Так он и сделал, устроив все, как и в первый раз. Но сегодня они выехали в полдень и отправились в Бомбифэйл, обнесенный оранжевыми стенами из песчаника. Там он несколько часов осторожно подслушивал разговоры, долго не слышал ничего, что имело бы к нему хоть малейшее отношение, но наконец все же уловил фрагмент беседы, посвященной лестной оценке его царствования.
Ну вот! Все его опасения были беспочвенными!
Ему теперь все было совершенно ясно; он был бесспорно уверен в том, что он настоящий корональ, что он пользуется поддержкой в народе и даже этот чрезмерно сильный, пожалуй даже ужасный удар, при помощи которого он уничтожил армию Престимиона, не лишил его любви подданных.

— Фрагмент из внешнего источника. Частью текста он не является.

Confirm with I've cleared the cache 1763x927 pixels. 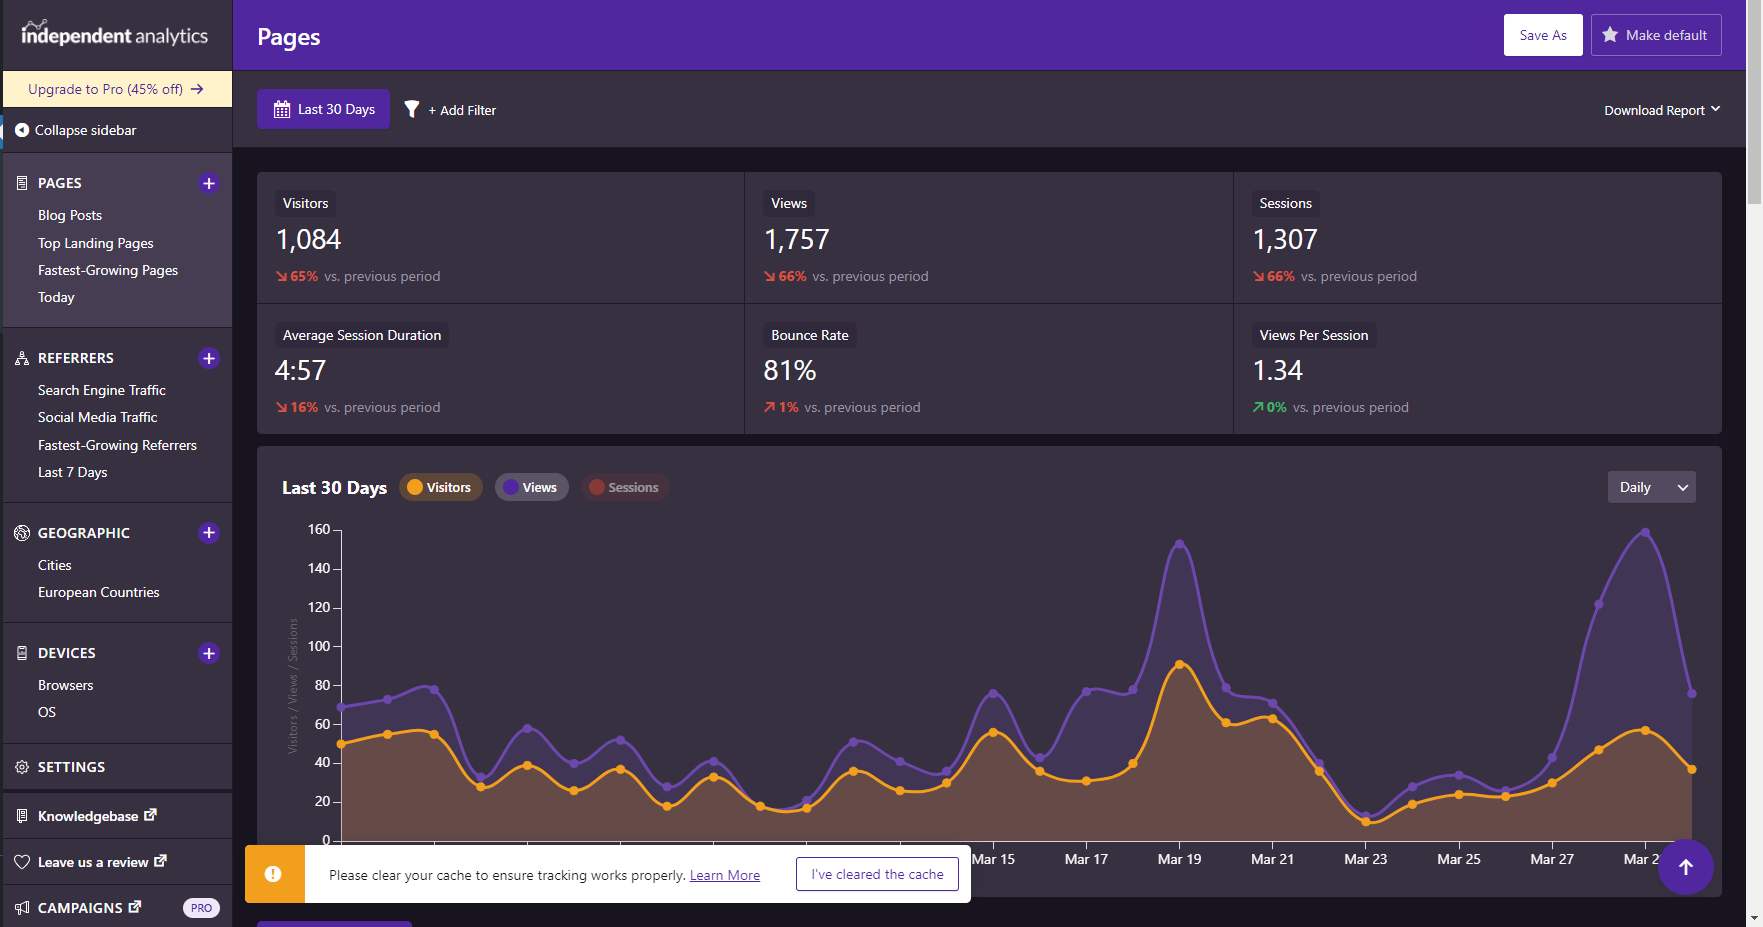click(x=877, y=874)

После этого у Корсибара вошло в привычку тайком выезжать в города Горы, чтобы подслушивать, как его хвалят. Третью поездку он совершил в сверкающий Халанкс, четвертую - снова в Большой Морпин, а следующую - в Сипермит, расположенный невдалеке от Замка, на стороне, противоположной Большому Морпину. Именно в Сипермите Корсибар наконец ошибся и позволил своей руке соскользнуть с выключателя устройства Талнапа Зелифора. Это произошло светлой лунной ночью в саду скульптур лорда Махарио, когда он наклонился, напрягая слух, чтобы уловить обрывки разговора о текущих событиях.

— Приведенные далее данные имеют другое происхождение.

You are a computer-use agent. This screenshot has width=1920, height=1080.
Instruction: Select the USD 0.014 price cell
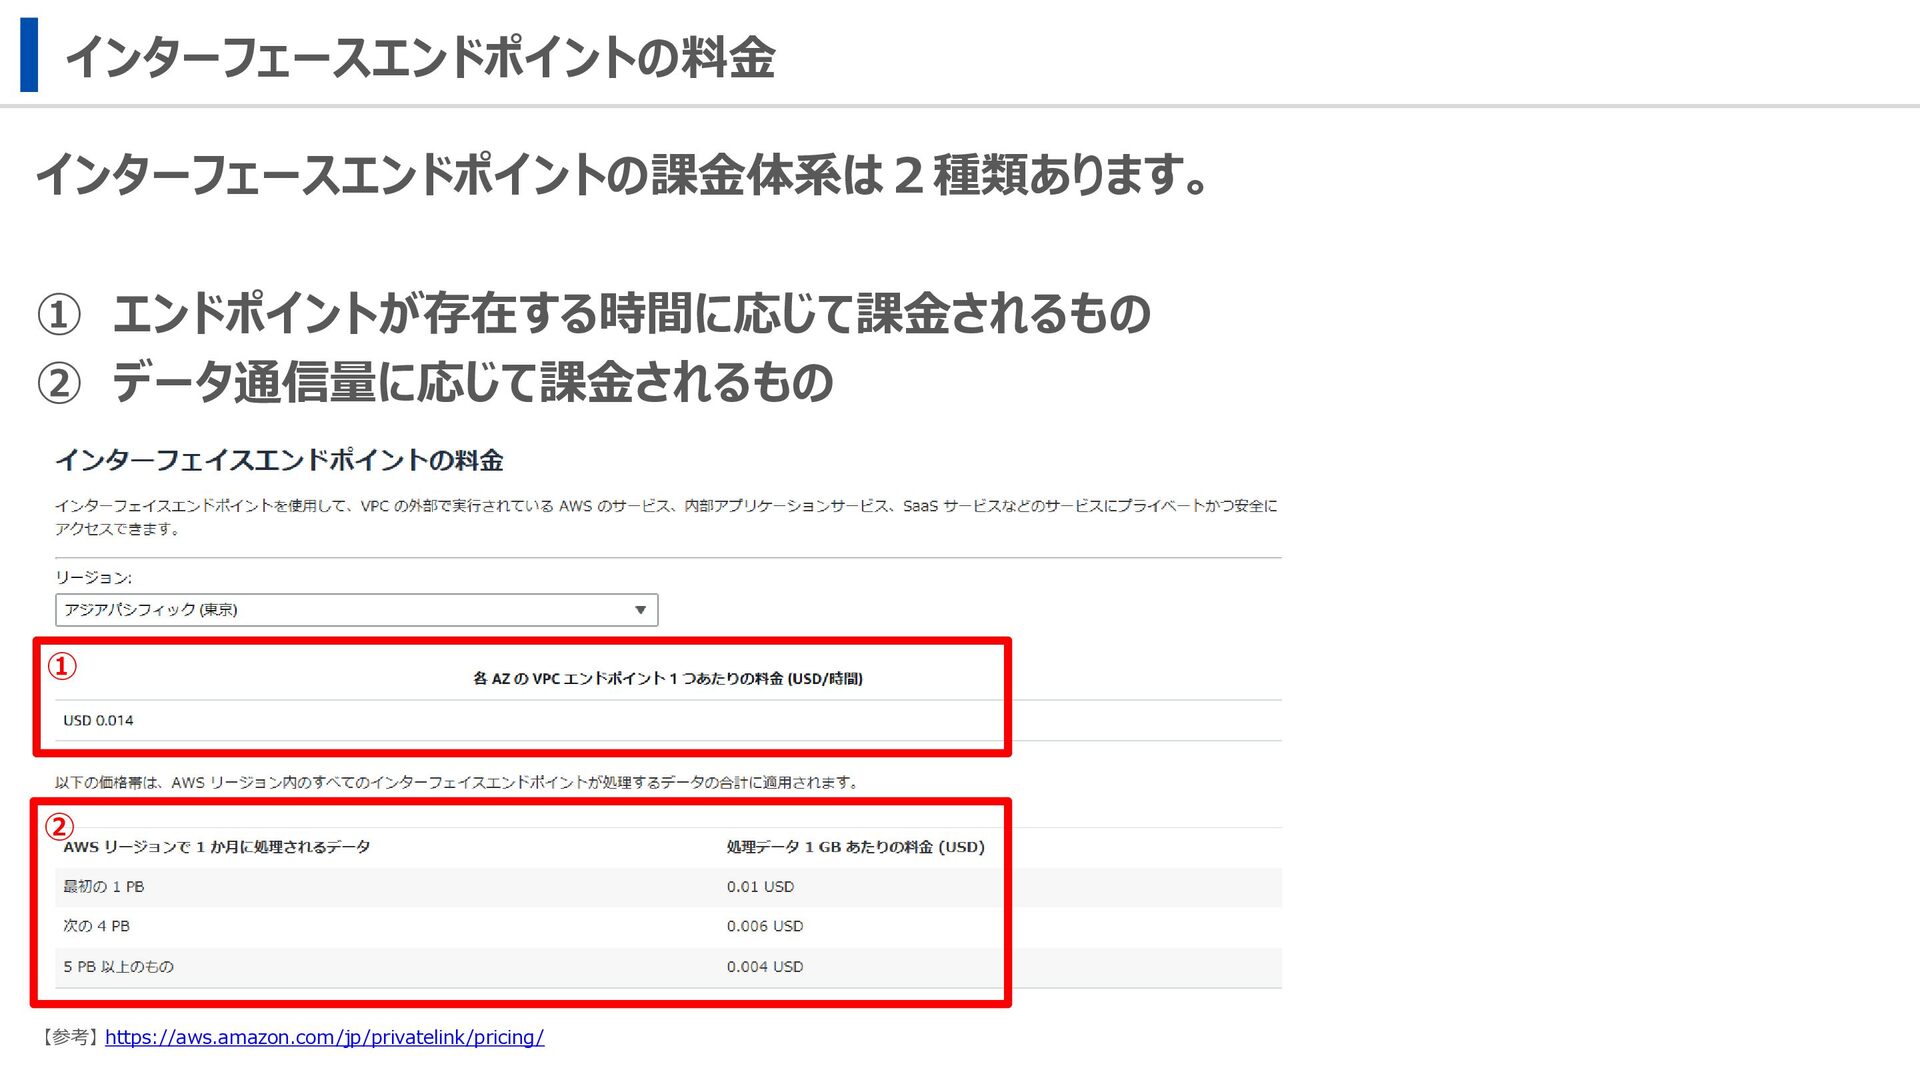click(98, 720)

- Ваше высочество! - тревожно прошептал Талнап Зелифор.
- Помолчите! - огрызнулся Корсибар. - Вы что, не видите, что я пытаюсь услышать...
- Ваше высочество! Выключатель!
- Ах, выключатель! - воскликнул Корсибар, потрясенный собственной глупостью. - Ради любви Божества! - Он вдруг понял, что его руки свободны и он стоит в ярком лунном свете на виду у двенадцати или пятнадцати обывателей города Сипермит, и не в образе прогуливавшегося двухголового су-сухириса, а в своем естественном виде короналя лорда Корсибара в зеленом с белым официальном облачении. Резко опустив руку, он толкнул выключатель на место. Но до того успел заметить удивленные взгляды и разинутые рты полудюжины зевак.
- Вы снова неузнаваемы. Но мы должны побыстрее уйти отсюда, мой лорд, - прошептал ему на ухо Талнап Зелифор.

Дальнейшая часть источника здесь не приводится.